Taxation (International Investment and Remedial Matters) Act 2012

35 Branch equivalent method
  • (1) The heading to section EX 50 is replaced by Attributable FIF income method.

    (2) In section EX 50(1),—

    • (a) branch equivalent method is replaced by attributable FIF income method:

    • (b) in the formula, branch equivalent is replaced by net attributable FIF.

    (3) Section EX 50(3) is replaced by the following:

    Net attributable FIF income or loss
    • (3) Net attributable FIF income or loss is the amount for the FIF and the accounting period found by applying—

      • (a) sections EX 18A to EX 21E, EX 24, and EX 25, as modified by subsection (4B), as if the FIF were a CFC and the person's attributing interests in the FIF were income interests in the CFC; and

      • (b) subsections (5) and (6).

====================

_What to work on_.
1. What does section 35 of the Taxation (International Investment and Remedial Matters) Act 2012 replace? List each item.
2. Do the following statements agree with section 35 of the Taxation (International Investment and Remedial Matters) Act 2012? Answer each with yes or no and quote the words of the act that decide it.
(a) The new heading to section EX 50 is "Attributable FIF income method."
(b) The new subsection (3) applies the listed sections as if the FIF were a CFC.
(c) In the formula, "branch equivalent" is replaced by "attributable FIF income method."

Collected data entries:
====================

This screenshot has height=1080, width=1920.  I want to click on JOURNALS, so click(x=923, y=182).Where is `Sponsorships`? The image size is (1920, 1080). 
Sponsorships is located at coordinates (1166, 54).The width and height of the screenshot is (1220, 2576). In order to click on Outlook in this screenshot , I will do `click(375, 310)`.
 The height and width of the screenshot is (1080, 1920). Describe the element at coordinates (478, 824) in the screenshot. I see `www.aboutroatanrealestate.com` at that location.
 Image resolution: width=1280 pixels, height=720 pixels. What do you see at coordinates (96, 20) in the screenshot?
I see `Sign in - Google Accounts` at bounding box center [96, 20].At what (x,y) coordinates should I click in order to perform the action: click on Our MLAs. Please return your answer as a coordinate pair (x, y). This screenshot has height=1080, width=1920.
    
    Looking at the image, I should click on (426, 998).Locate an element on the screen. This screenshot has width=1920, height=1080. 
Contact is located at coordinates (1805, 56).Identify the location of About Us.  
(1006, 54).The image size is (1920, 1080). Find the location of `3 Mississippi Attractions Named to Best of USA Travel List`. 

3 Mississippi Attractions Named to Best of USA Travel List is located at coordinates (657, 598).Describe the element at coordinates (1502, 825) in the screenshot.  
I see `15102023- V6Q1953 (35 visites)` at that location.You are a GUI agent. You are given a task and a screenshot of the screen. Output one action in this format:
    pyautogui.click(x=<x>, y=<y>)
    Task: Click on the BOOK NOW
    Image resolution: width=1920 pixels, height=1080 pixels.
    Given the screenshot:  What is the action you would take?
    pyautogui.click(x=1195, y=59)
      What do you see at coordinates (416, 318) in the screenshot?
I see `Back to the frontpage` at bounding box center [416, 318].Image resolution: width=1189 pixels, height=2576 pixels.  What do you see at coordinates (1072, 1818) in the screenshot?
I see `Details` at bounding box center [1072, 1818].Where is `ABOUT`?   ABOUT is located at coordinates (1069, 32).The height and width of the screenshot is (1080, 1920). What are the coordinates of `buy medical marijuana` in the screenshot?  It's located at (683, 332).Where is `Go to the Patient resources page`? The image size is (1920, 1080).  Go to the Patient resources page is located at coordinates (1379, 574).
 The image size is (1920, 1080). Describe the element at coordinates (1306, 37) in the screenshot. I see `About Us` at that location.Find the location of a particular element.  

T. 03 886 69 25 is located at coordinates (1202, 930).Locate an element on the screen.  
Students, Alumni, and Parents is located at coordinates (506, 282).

====================

_Results_.
1.
- The heading to section EX 50, which becomes "Attributable FIF income method"
- "branch equivalent method" in section EX 50(1), which becomes "attributable FIF income method"
- "branch equivalent" in the formula in section EX 50(1), which becomes "net attributable FIF"
- Section EX 50(3), which is replaced by a new subsection headed "Net attributable FIF income or loss"

2.
(a) Yes: "The heading to section EX 50 is replaced by Attributable FIF income method."
(b) Yes: "as if the FIF were a CFC and the person's attributing interests in the FIF were income interests in the CFC"
(c) No: "in the formula, branch equivalent is replaced by net attributable FIF."